This month In the Tank, we talk to Paulina Likos, a staff writer with U.S. News & World Report covering investing. She joined us to discuss the rise of investment coverage for everyday consumers, trends within the vertical, and how she prefers to work with PR professionals.
Your coverage at U.S. News & World Report is a great balance of investing basics helping to navigate the stock market, while giving timely updates on how news from the current administration, changes in economy, or other events can affect your assets. Can you share more with us on your process around identifying timely topics for your readers? How do you plan and select your story topics?
As consumers, we are inundated with information. While it’s important to stay up-to-date with global events, sometimes it can be difficult to sift through the details you need to know as it relates to every day investors making decisions about their financial futures. This is the first thing I keep in mind as I’m generating story ideas.
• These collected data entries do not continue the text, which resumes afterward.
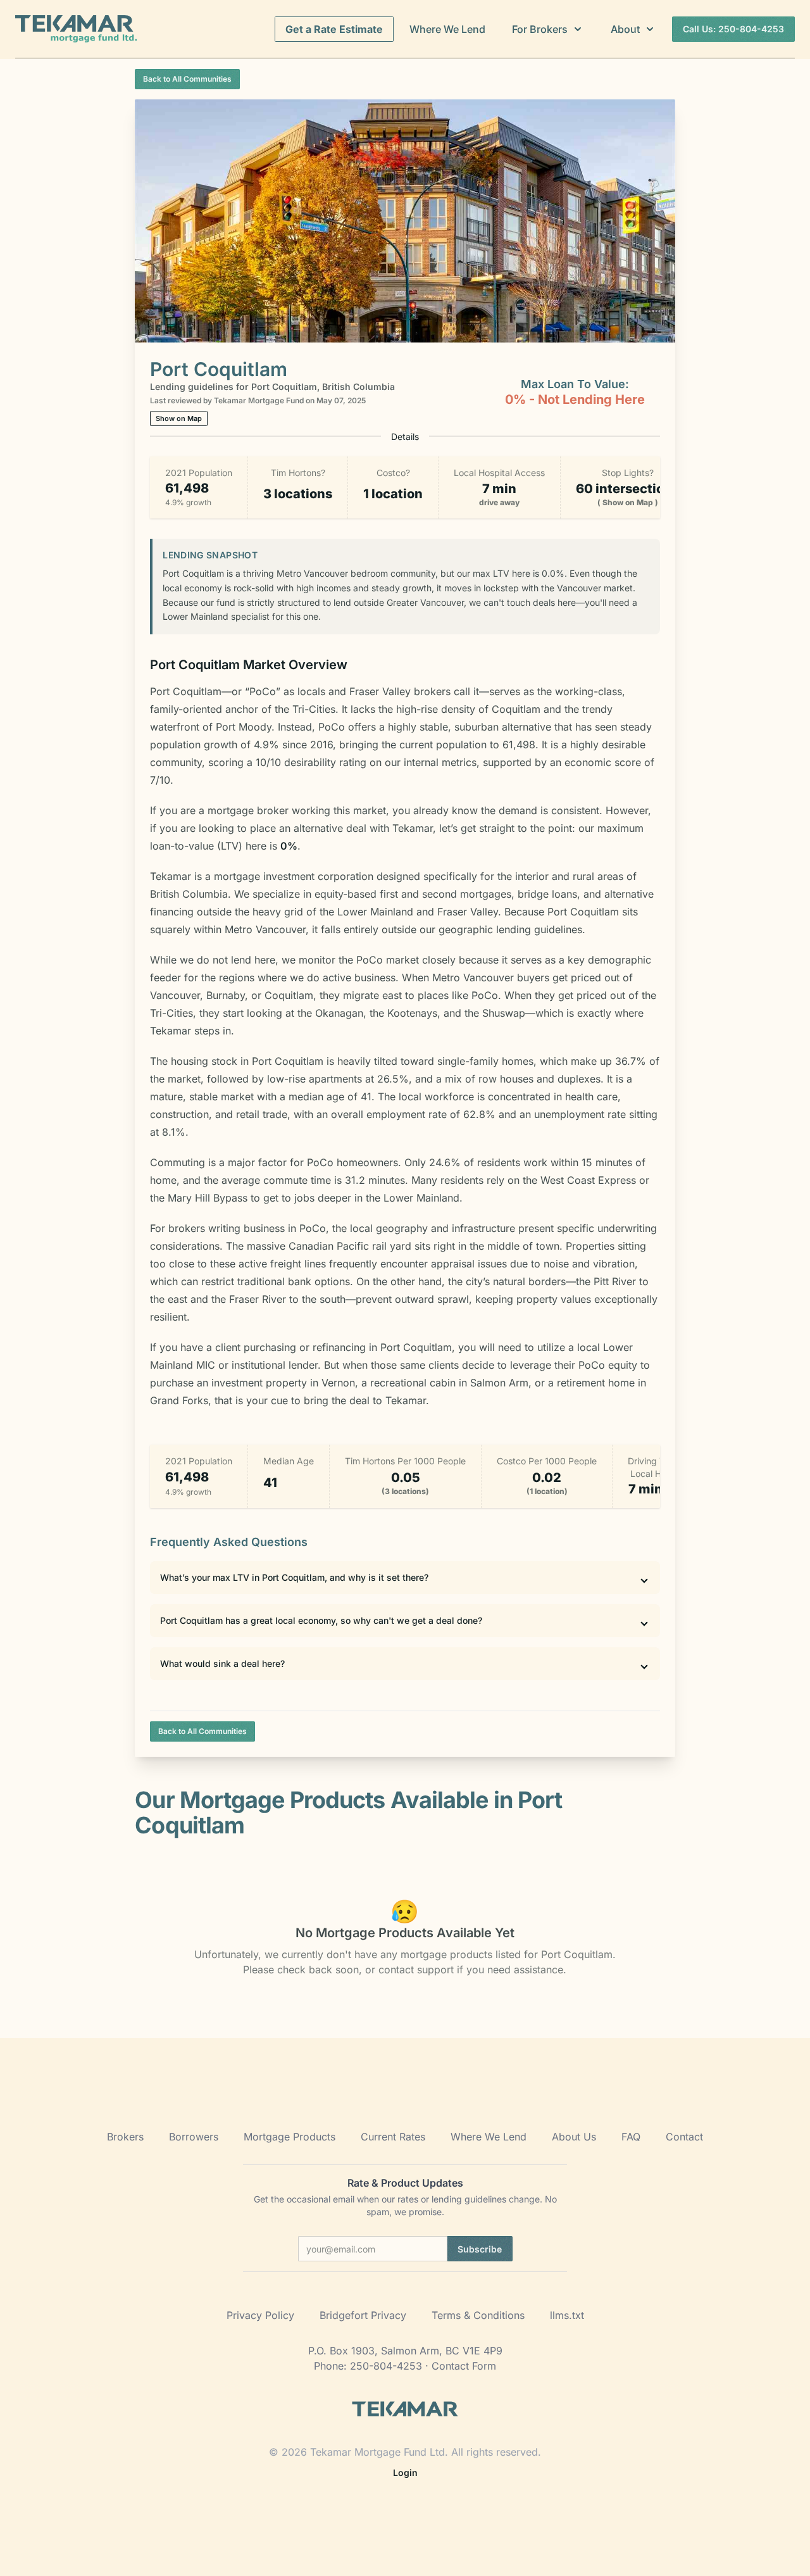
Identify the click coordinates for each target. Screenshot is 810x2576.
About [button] (625, 29)
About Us (574, 2136)
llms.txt (567, 2315)
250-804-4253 (386, 2365)
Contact (684, 2136)
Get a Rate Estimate (334, 29)
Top (782, 2547)
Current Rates (393, 2136)
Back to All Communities (187, 79)
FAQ (630, 2136)
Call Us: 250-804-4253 (733, 28)
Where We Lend (447, 29)
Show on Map (179, 418)
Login (405, 2472)
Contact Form (464, 2365)
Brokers (125, 2136)
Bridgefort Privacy (363, 2315)
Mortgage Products (289, 2136)
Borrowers (193, 2136)
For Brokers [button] (540, 29)
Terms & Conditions (478, 2315)
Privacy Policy (260, 2315)
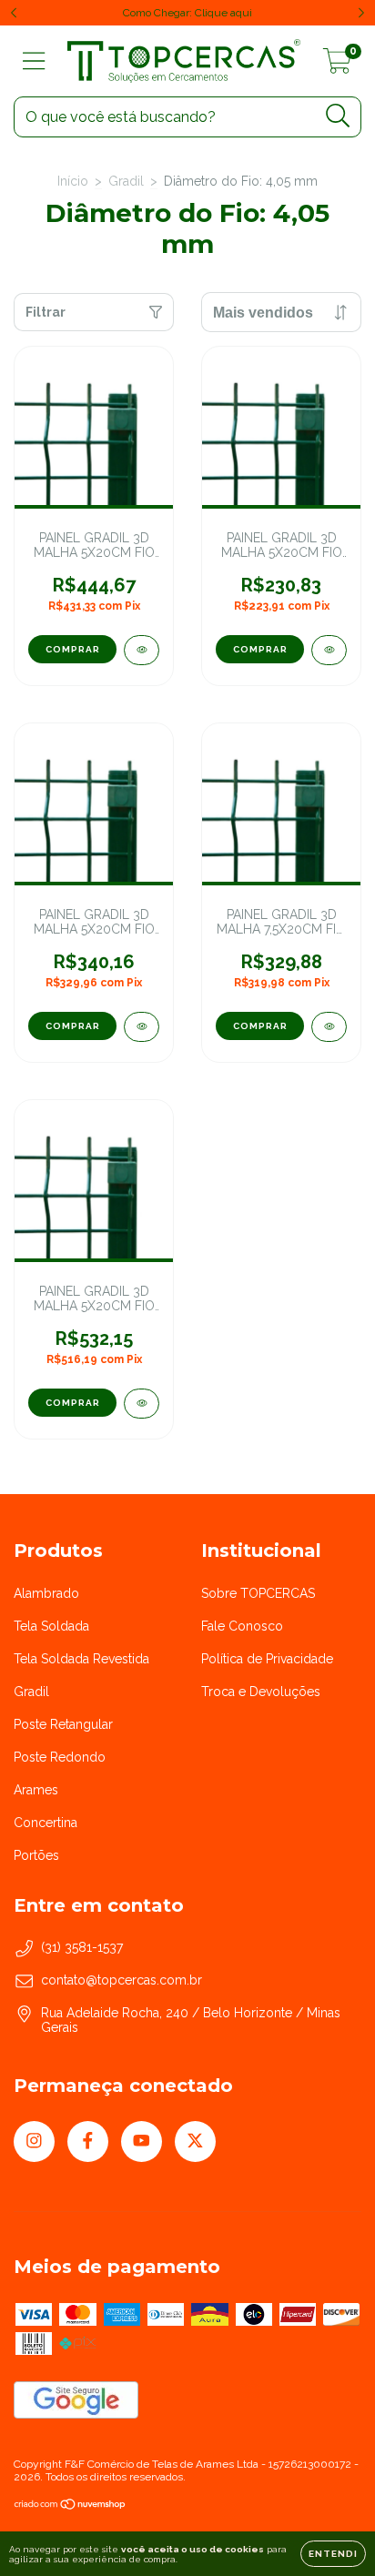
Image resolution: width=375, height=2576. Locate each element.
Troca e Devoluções (260, 1691)
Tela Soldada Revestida (81, 1659)
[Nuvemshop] (70, 2506)
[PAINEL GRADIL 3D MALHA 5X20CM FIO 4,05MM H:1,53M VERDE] (141, 1027)
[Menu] (34, 61)
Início (72, 181)
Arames (36, 1790)
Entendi (333, 2554)
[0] (337, 65)
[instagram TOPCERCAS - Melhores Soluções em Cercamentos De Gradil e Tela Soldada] (34, 2141)
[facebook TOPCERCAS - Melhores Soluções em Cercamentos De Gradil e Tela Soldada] (87, 2141)
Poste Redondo (60, 1757)
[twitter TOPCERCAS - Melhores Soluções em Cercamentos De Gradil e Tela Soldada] (195, 2141)
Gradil (126, 181)
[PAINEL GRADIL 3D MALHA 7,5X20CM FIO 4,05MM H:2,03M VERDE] (329, 1027)
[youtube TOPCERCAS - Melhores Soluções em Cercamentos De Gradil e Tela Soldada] (141, 2141)
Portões (36, 1855)
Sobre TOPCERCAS (258, 1593)
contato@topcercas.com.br (121, 1980)
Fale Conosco (242, 1626)
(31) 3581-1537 (82, 1947)
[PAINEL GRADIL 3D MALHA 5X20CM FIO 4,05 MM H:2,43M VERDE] (141, 1404)
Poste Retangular (63, 1724)
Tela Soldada (51, 1626)
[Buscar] (338, 116)
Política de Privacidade (267, 1659)
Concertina (45, 1822)
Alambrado (46, 1593)
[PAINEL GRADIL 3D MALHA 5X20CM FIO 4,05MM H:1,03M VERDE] (329, 650)
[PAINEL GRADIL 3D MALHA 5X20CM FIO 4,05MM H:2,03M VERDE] (141, 650)
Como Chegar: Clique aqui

Apart from being plugged into online news, I’m an avid subscriber to newsletters, podcast aficionado and lover of financial blogs. All these forums are great ways for me to see what news items are being covered and to what extent, as well as what’s being under covered. If I’m able to spot gaps or dig further on a topic that is ‘hot’ in the news cycle, I tend to come up with timely and helpful story topics our readers find appealing.
We’re seeing social media influencers join the conversation on investing advice. Many are now paid to promote investments in certain crypto currencies to their followers, despite how volatile they may be. How can a DIY investor truly read through the lines to understand what is actually a good investment vs. sheer online hype?
There is a huge market for social media content on investing. So much so that it could be tainted with misinformation. It’s important for investors to know that social media at the end of the day is a marketing tool and that you should be wary when you see uncanny celebrity endorsements.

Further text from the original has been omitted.